Secondly, QSoft likes to "replace" standard JDE security with their own model. That means that QSoft is certainly a "permanent" tool and will require ongoing maintenance etc. AllOut, on the other hand, was developed with the 8.x security model in mind - and so is more of a "management" tool for standard JDE security. That means that after a while, certain companies have dropped AllOut maintenance after they've implemented because the need for the product has gone.

However, because QSoft has its own model, it can perform a lot more reporting and "added functionality" compared to the AO toolset. With QSoft having been out a lot longer than AllOut, they have more modules and more functionality.

For smaller corporations with SOX requirements - AllOut works very well. For larger corporations, Qsoft seems to often suit those companies better. However, depending on your version/requirements - that can be interchangeable.

I thoroughly recommend getting both products in to trial, and comparing your requirements against their functionality before committing one way or the other.

Just one more opinion about AllOut and QSoftware...

To summarize the other posts, I agree Allout is more affordable and QSoftware has several technical advantages. I would go futher to say that if you have more than 100 user accounts, you must have a tool. You cannot implement E1 "all doors closed" security economically without a tool. Also, if you have to meet Sarbox requirements, you have to have a tool; P00950 will not cut it. I think many companies choose Allout because it is more affordable. However, if you have more than 250 users and / or 25 roles, I would highly recommend QSoft.

The challenge of setting up E1 security is getting all of the objects id'd and secured in a reasonable period of time. It is somewhat difficult to know the finite list of objects that must be secured. V4 of QSoft has an awesome new feature that allows you to use your custom solution explorer menus to set up security. Also, QSoft pulls out the security for hidden programs and exit programs out too.

One other thing about QSoft I have learned is that they have two pricing models: discounted list prices and "value proposition" licensing. If you work both sides of the pricing, you can get a price that is very competitive with Allout security.

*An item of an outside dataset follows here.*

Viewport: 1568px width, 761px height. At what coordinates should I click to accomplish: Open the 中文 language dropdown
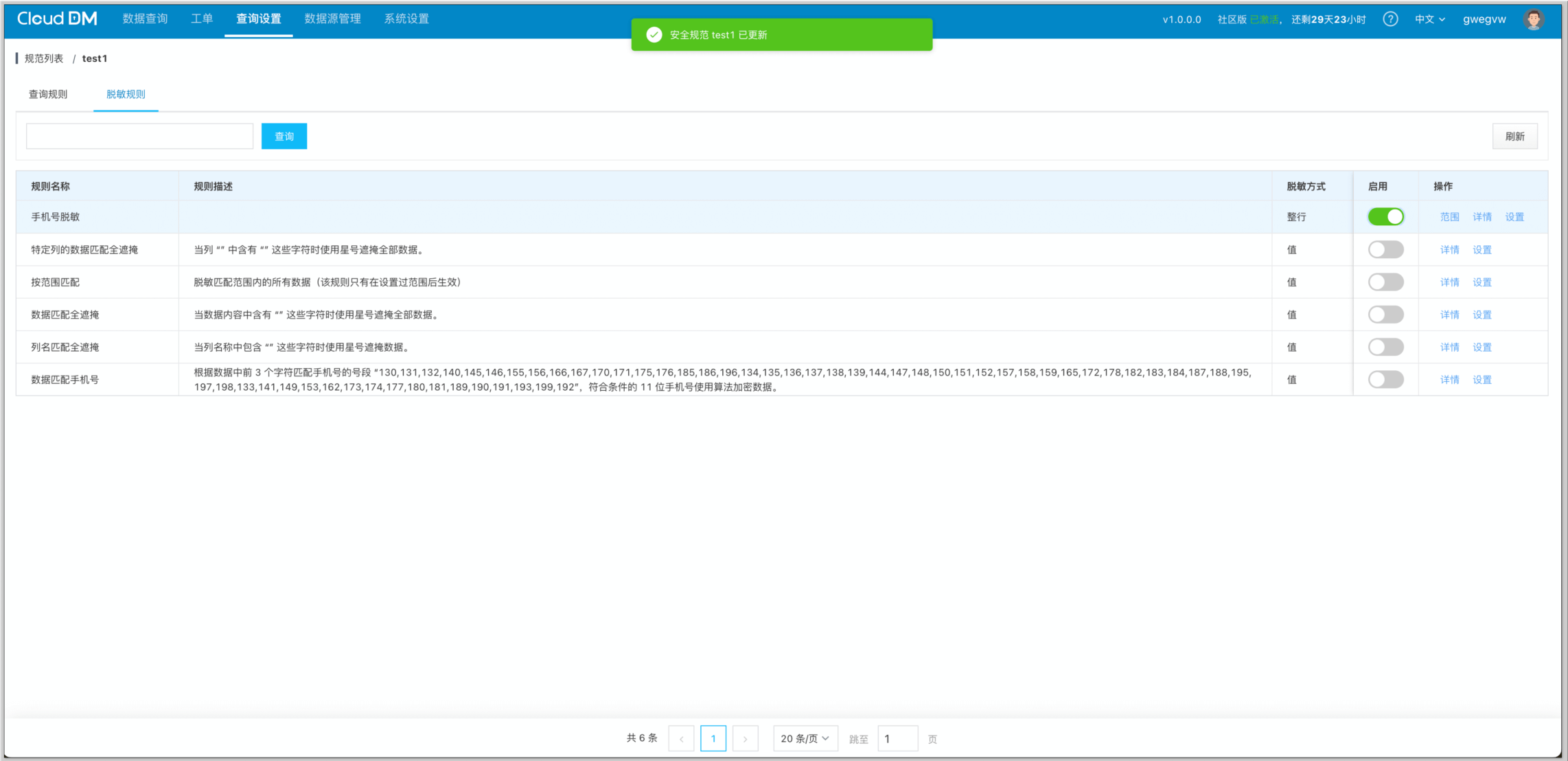pos(1429,19)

In our case we chose QSoftware. The pricing from QSoft was very competitive with Allout. We did not purchase the Segregation of Duties modules.

Hi,

I update this post to get further informations. My question is simple : are those two tools the only security solutions ? I mean that I did not found out much information especially at :

http://www.oracle.com/us/partnerships/solutions/index.html#

I have used AllOut working on SOX compliance projects. The major JDE portion, using AllOut installs in a day and you can get a comprehensive security reporting on current state, including SODs the same day without affecting your current security settings.

You can then easily customize the AllOut, fairly comprehensive and generic SOD rules to suit your particular requirements including custom programs and then add mitigating controls to them later. It is very simple to do.

How you want to streamline the security (add/change user/roles, combi/super roles, menus access, mitigating controls, etc.) may require some experience and require a change management process in place. For instance if you have a major organization change or a merger, and need to make extensive security changes. The tool helps you do this rather well.